++++ Extracted data

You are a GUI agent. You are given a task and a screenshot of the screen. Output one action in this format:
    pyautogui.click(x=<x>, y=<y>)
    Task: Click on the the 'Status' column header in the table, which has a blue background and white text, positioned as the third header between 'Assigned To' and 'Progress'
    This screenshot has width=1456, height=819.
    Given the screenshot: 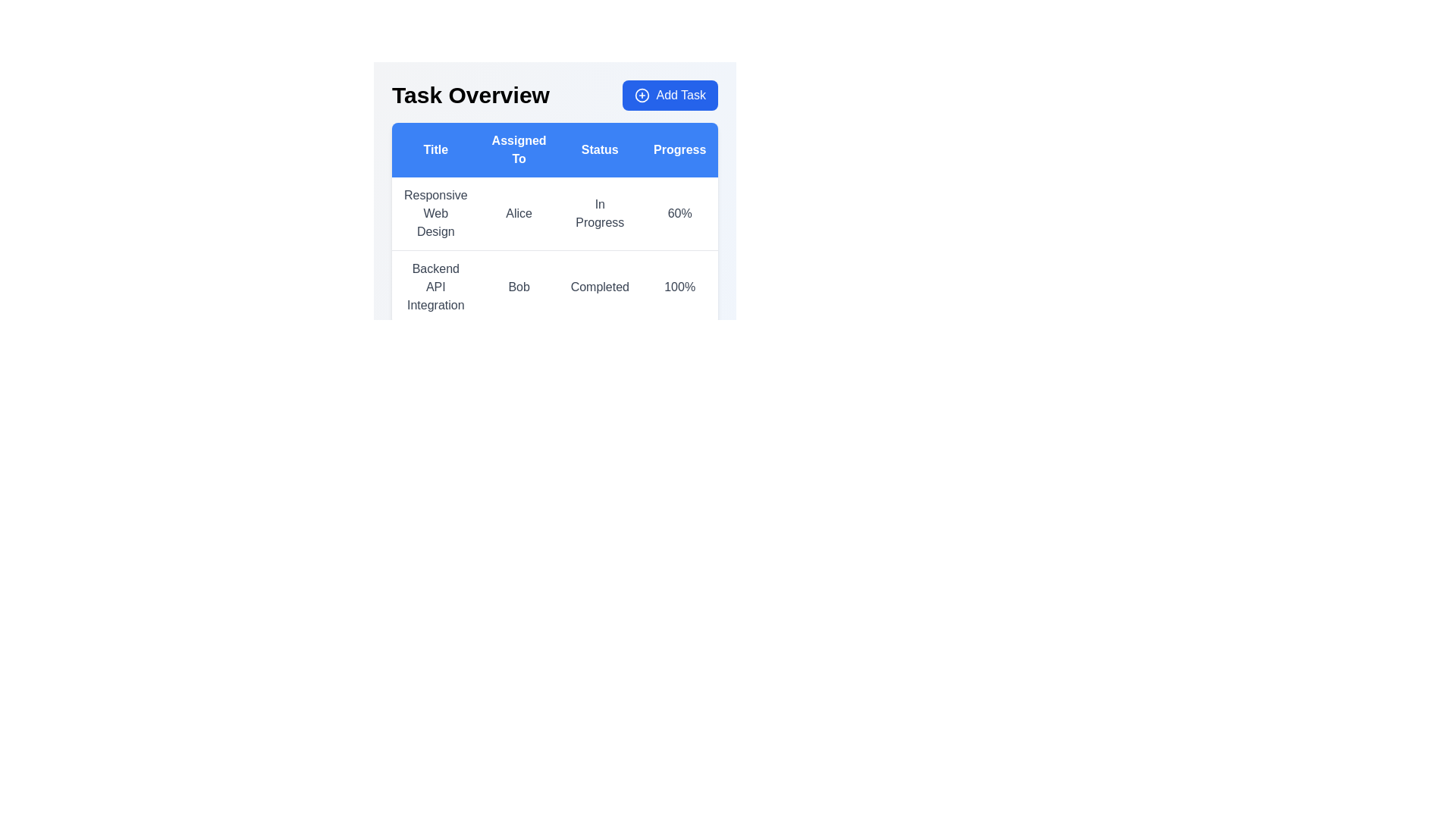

++++++++
++++ Extracted data

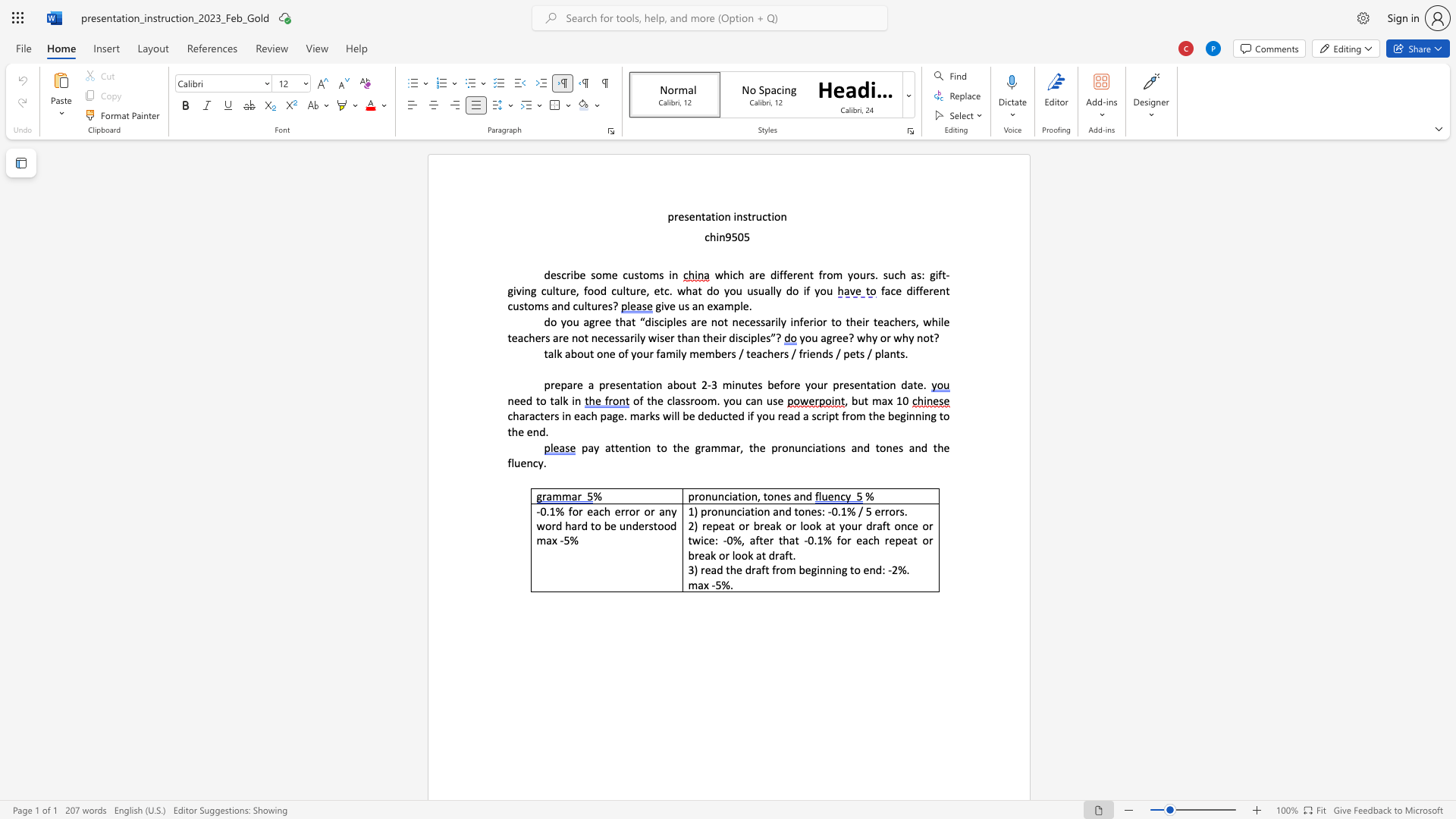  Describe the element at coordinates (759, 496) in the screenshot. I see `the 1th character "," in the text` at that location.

++++++++

Could you give back the lines of the entries, starting with the line that contains "You are a GUI" and going on through the line that contains "pyautogui.click(x=<x>, y=<y>)", with "action" swapped for "command" and nothing else changed?

You are a GUI agent. You are given a task and a screenshot of the screen. Output one command in this format:
    pyautogui.click(x=<x>, y=<y>)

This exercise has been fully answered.